Pernyataan Lengkap Kapolri soal Aksi 112 Besok

Kapolri tegaskan akan membubarkan massa yang menggelar aksi long march dari Monas ke Bundaran HI.

oleh Nafiysul Qodar diperbarui 10 Feb 2017, 16:05 WIB
Diterbitkan 10 Feb 2017, 16:05 WIB
20161202-Kapolri ikut Doa Bersama 2 Desember di Monas-Jakarta
(Ki-ka) Ustad Arifin Ilham, Kapolri Jenderal Tito Karnavian dan Imam Besar FPI Habib Rizieq Syihab memantau demo 2 Desember di Monas, Jakarta, Jumat (2/12). Kapolri bergabung dengan massa yang menggelar doa bersama. (Liputan6.com/Faizal Fanani)

Liputan6.com, Jakarta Kapolri Jenderal Polisi Tito Karnavian memberikan lampu hijau kepada sekelompok masyarakat yang akan menggelar aksi 112 di Istiqlal, Sabtu besok. Kapolri menegaskan, pihaknya akan membubarkan massa bila diketahui menggelar aksi long march dari Monas ke Bundaran HI.

"Pertama adalah tidak boleh melaksanakan kegiatan keluar jalan kaki atau long march karena ini melanggar Undang-Undang Nomor 9 Tahun 1998 Pasal 6, dan kalau sampai dilaksanakan maka Polri didukung TNI akan menindak tegas sesuai Pasal 15, yaitu dapat membubarkan," kata Kapolri di Mapolda Metro Jaya, Jumat (10/2/2017).

Meski kelompok masyarakat yang akan menggelar aksi tersebut berkukuh bahwa aksi besok adalah aksi untuk ibadah, tidak dimungkiri ada aroma politik yang dibungkus dalam aksi 112 besok.

"Namun rekan sekalian masih cukup kental aroma politik dari aksi ini.

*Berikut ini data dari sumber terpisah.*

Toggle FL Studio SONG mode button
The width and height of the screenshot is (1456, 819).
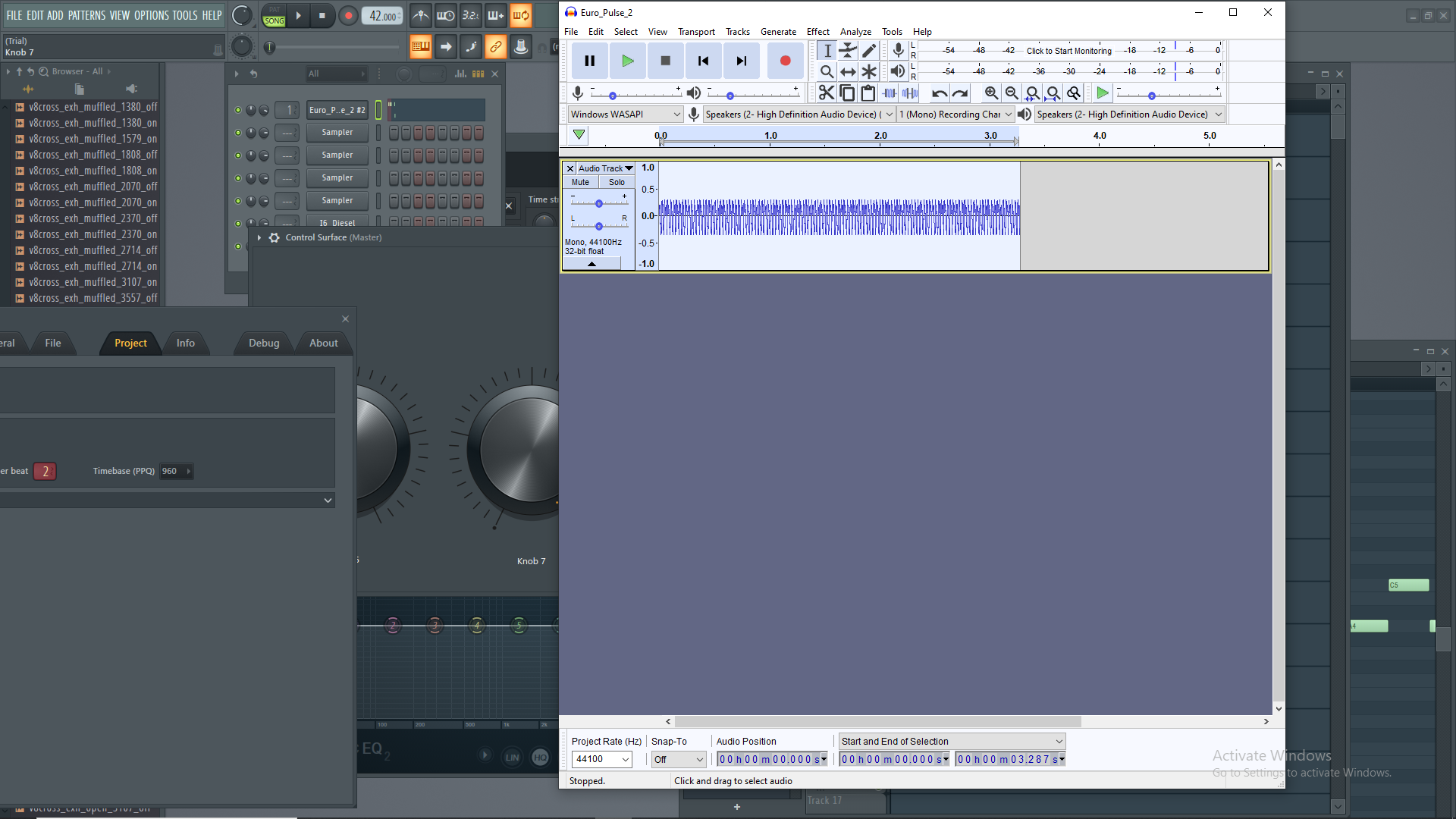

Kita melihat bahwa masalah keagamaan sebaiknya tidak dikaitkan dengan masalah politik. Oleh karena itu, kita mengimbau dan meminta kepada panitia, termasuk dari pengurus Masjid Istiqlal dan Imam Besar Istiqlal sudah memberikan warning kepada panitia untuk menggunakan Istiqlal bukan untuk kegiatan politik meskipun bungkus keagamaan," ujar Tito.

Berikut pernyataan lengkap Jenderal Tito Karnavian terkait aksi 112 yang digelar sekelompok masyarakat, Sabtu 11 Februari 2017 besok.

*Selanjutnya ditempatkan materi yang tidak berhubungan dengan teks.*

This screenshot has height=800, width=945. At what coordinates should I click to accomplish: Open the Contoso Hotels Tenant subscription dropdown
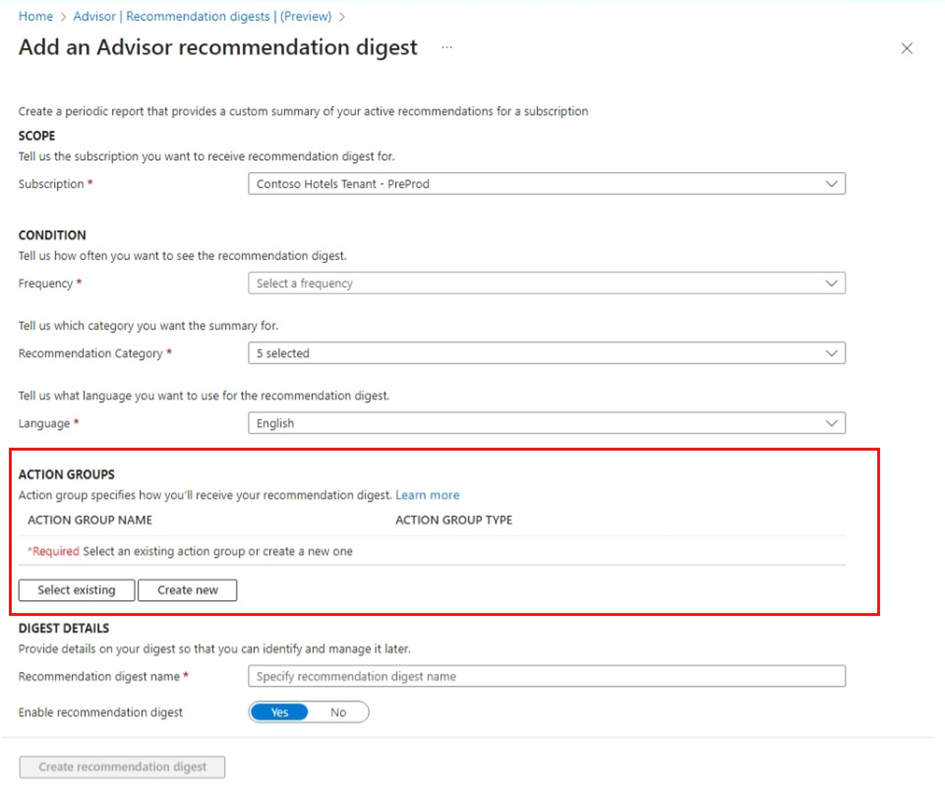(x=547, y=184)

"Kami bersama TNI dan jajaran Kodam dan juga jajaran Polda Metro Jaya dan beberapa pejabat Mabes Polri, intinya kami membahas mengenai rencana pengamanan aksi yang akan dilakukan sekelompok masyarakat yang mereka sebut aksi 112. Oleh sekelompok masyarakat saya garis bawahi karena ini sekelompok masyarakat tertentu.

Jadi kalau beberapa Ormas Islam mainstream yang besar seperti Muhammadiyah Haidar Nasir tidak mendukung aksi ini. Dari Rais Aam PBNU juga jelas menyampaikan tidak mendukung aksi ini. Demikian juga MUI, bahkan menyarankan lebih baik membatalkan karena mobilisasi massa erat hubunganya dengan masalah politik pilkada dan keberatan masalah keagamaan dikaitan dengan politik pilkada.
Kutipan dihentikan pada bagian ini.